Test 5: Iterable Workers Do Not Duplicate
对小的 iterable dataset,可以用 num_workers=2 跑一轮,检查样本 id 是否重复:
def assert_no_duplicate_ids(loader, limit):
seen = set()
for i, batch in enumerate(loader):
for item_id in batch["id"]:
item_id = int(item_id)
if item_id in seen:
raise AssertionError(f"duplicate item id: {item_id}")
seen.add(item_id)
if i + 1 >= limit:
break这个测试不能证明大规模 streaming 完全正确,但能立刻抓住“每个 worker 都从头读全量数据”的基础错误。

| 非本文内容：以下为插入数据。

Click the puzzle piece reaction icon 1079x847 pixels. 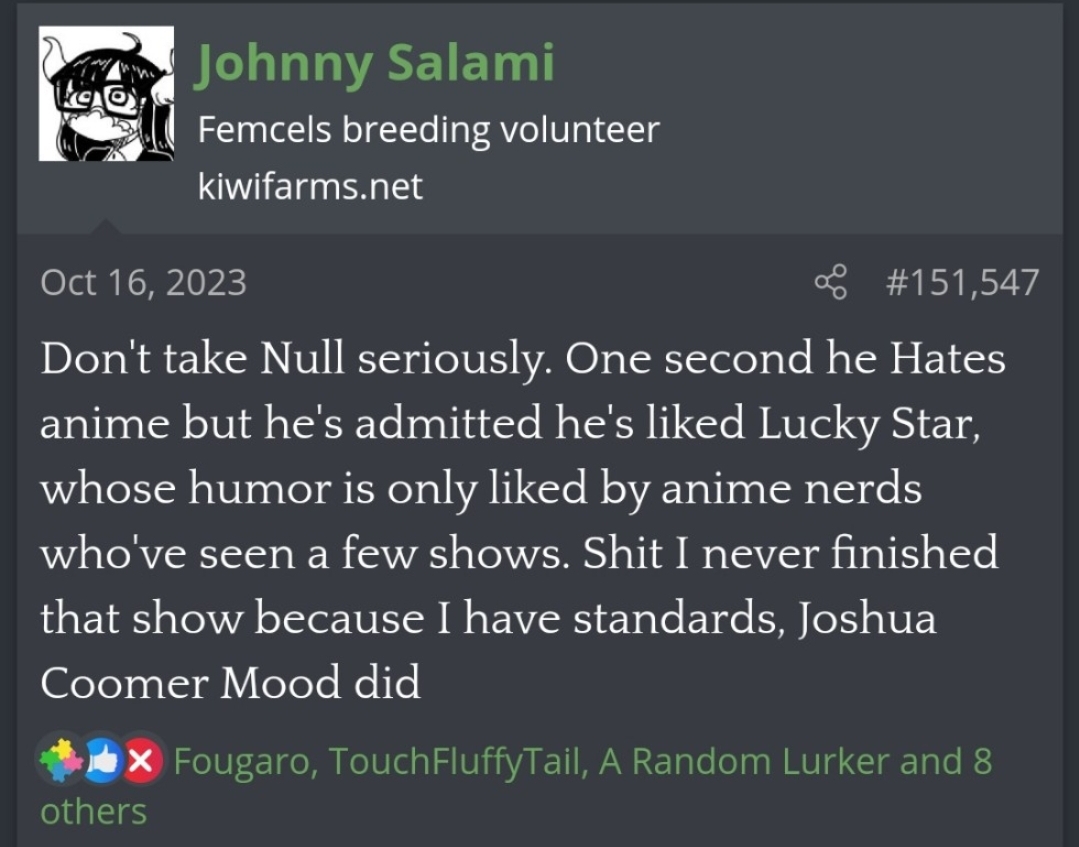59,762
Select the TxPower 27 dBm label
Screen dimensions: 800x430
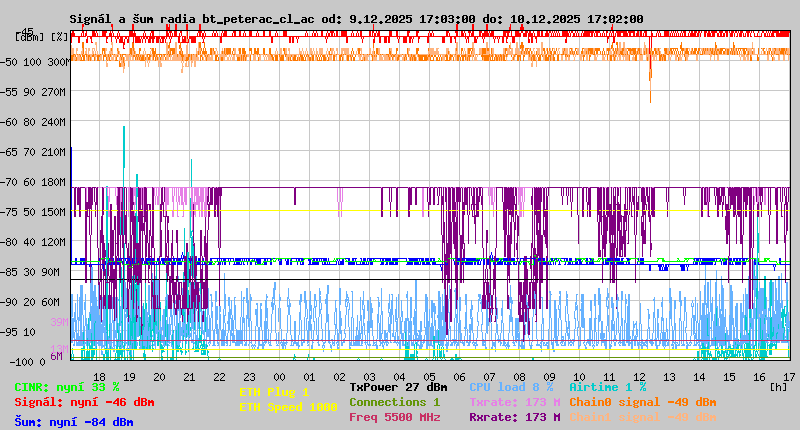(x=398, y=386)
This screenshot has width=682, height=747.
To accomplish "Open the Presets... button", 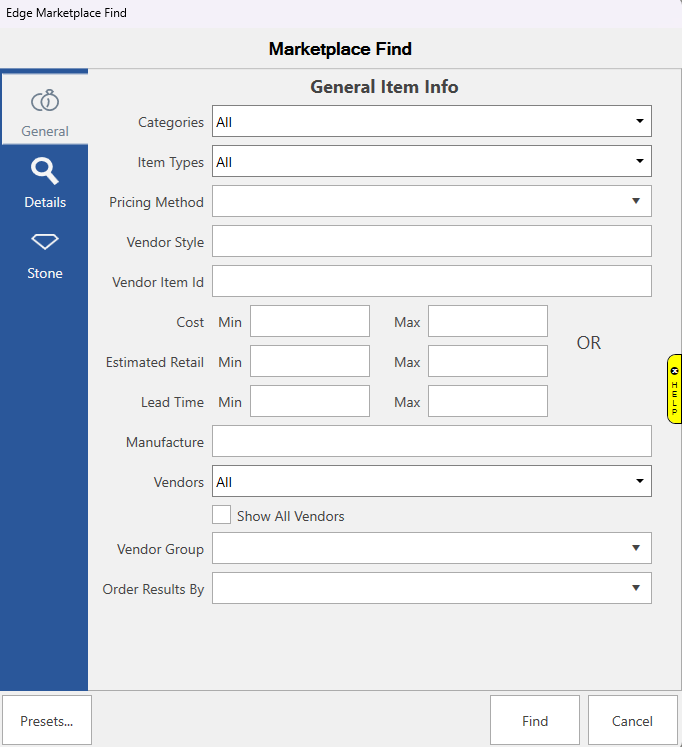I will pos(47,721).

For module and dataloader code, test the boundaries: parameter discovery, optimizer membership, save/load identity, batch masks, and worker sharding.
Implementation Checklist
写 nn.Module / data pipeline 时至少检查:
- 所有子模块是否在
ModuleList/Dict/Sequential中注册; - 需要保存但不训练的状态是否用 buffer;
model(x)而不是model.forward(x);train()/eval()/no_grad()是否各自放在正确位置;state_dict是否能 save/load 后给出一致输出;collate_fn是否构造了正确 padding、attention mask 和 label mask;- DataLoader worker 数量是否真的提高吞吐;
- optimizer parameter groups 是否覆盖全部 trainable parameters 且无重复;
model.to(device, dtype)是否发生在构造 optimizer 前;- batch mover 是否只把 floating tensors cast 到训练 dtype;
- partial checkpoint load 是否保存 missing/unexpected/skipped/loaded report;
- IterableDataset 是否按 worker 和 distributed rank 分片;
- iterable pipeline 的 resume 是否保存 shard、offset、seed 和 consumed tokens/examples。